Work required: An exact transcription is needed, beginning at the line with "194x253 pixels." and ending at the last line of the listing, with pictures left out and nothing else added.
====== Extracted entries ======
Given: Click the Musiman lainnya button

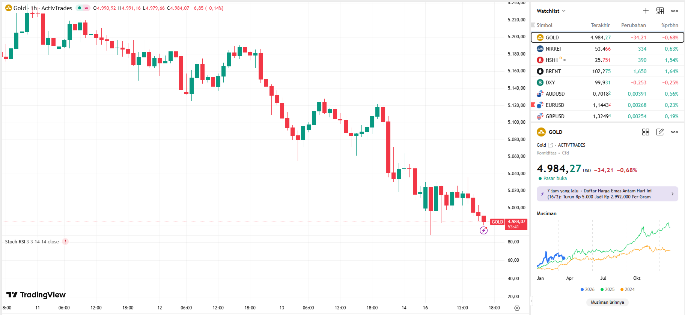Looking at the screenshot, I should tap(607, 302).
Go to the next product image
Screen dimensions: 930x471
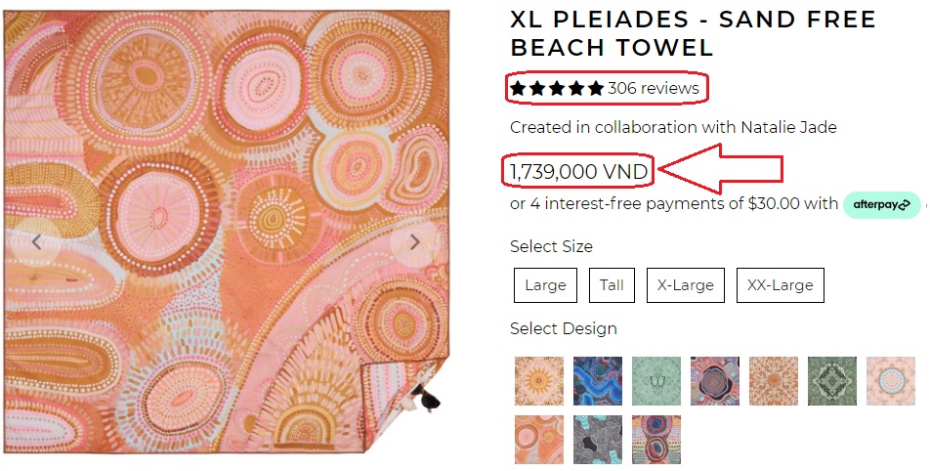pyautogui.click(x=414, y=242)
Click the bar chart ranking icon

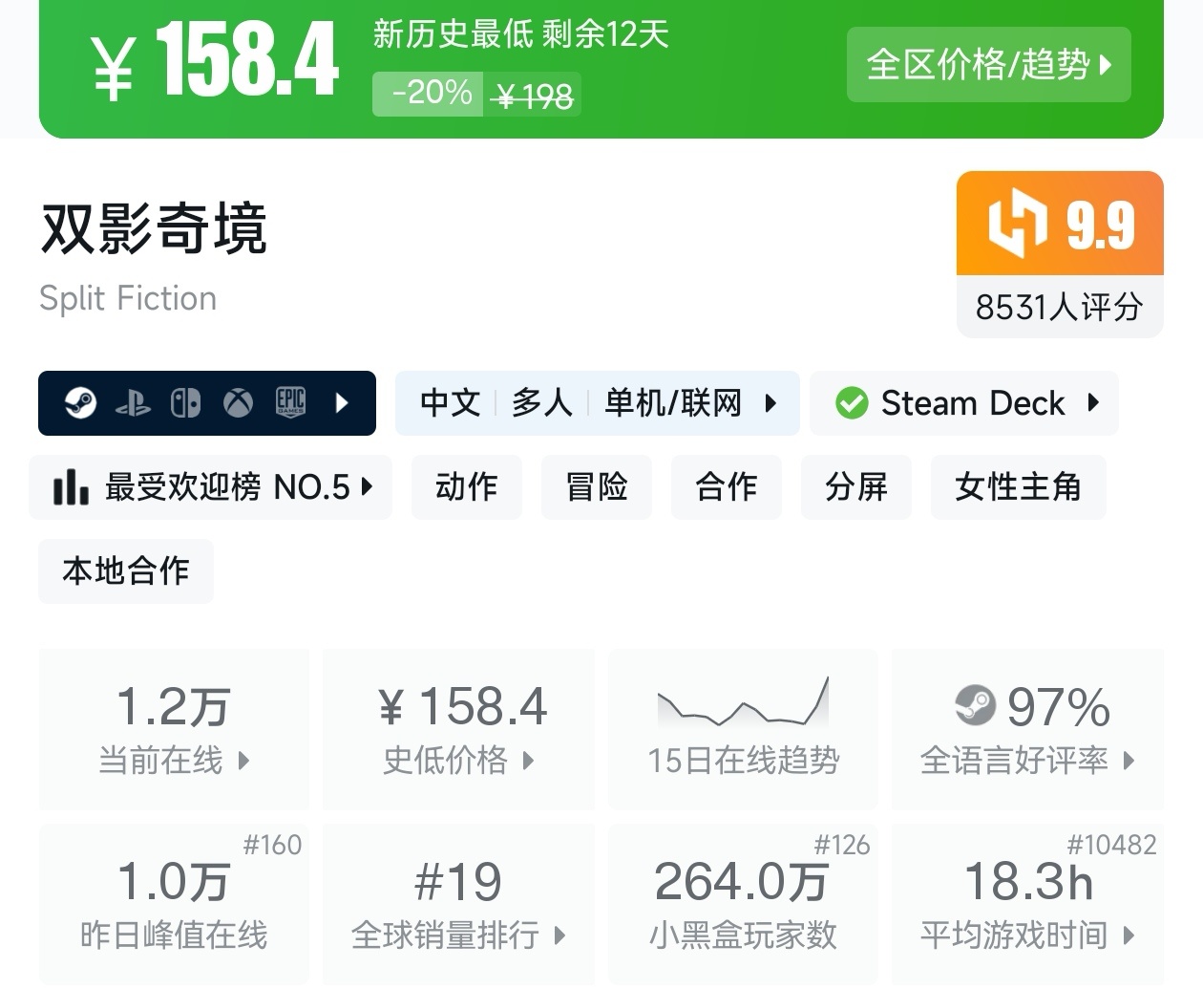71,487
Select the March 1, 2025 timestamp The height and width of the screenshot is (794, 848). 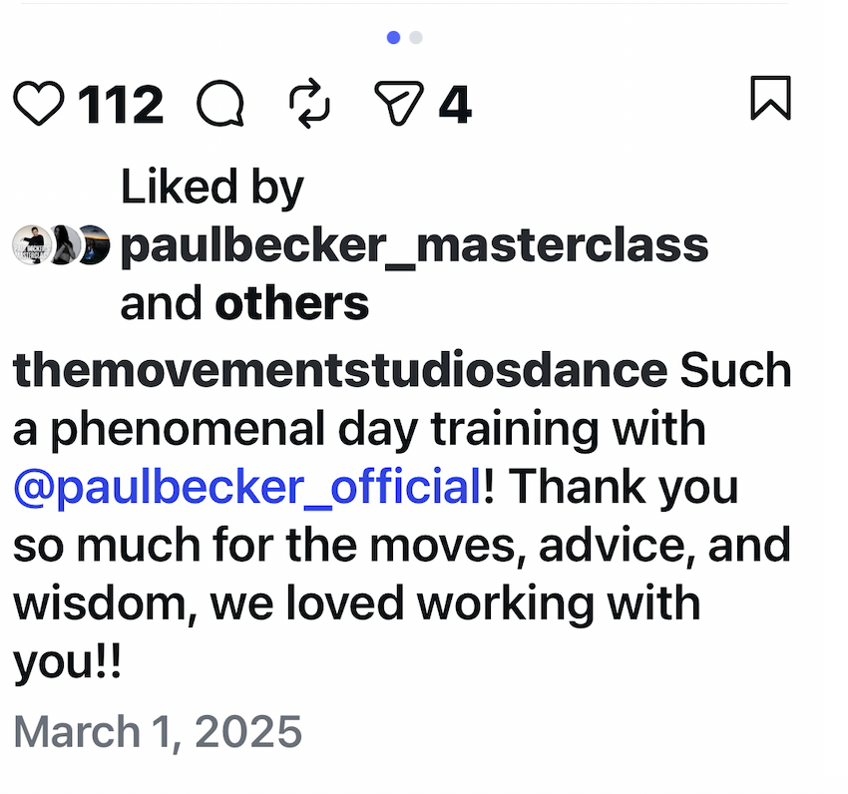(x=156, y=731)
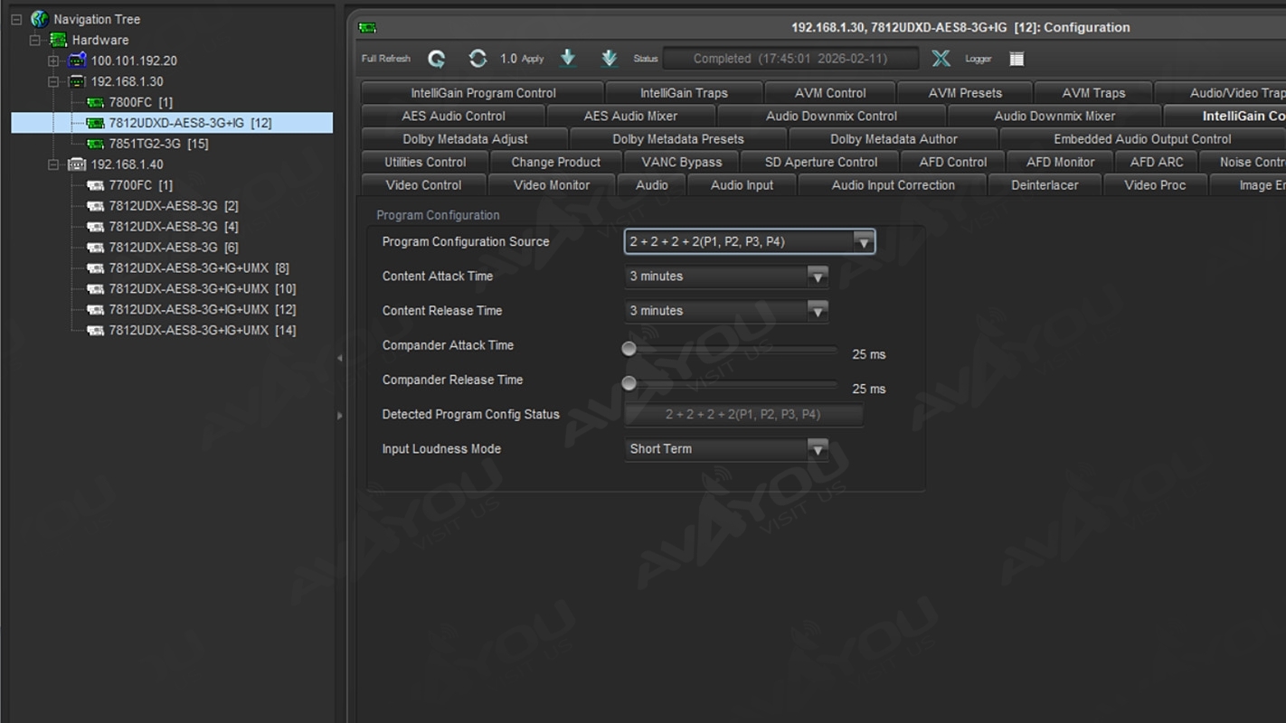Switch to the Audio Downmix Control tab
The height and width of the screenshot is (723, 1286).
point(831,116)
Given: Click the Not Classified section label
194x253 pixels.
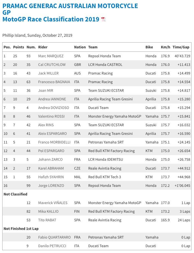Looking at the screenshot, I should 15,194.
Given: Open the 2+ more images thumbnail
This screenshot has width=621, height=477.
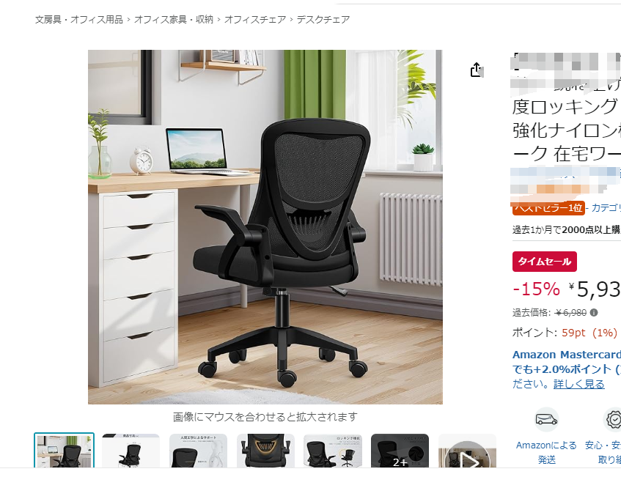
======
Exercise output:
194x253 pixels.
Looking at the screenshot, I should 15,194.
Given: Open the 2+ more images thumbnail
This screenshot has width=621, height=477.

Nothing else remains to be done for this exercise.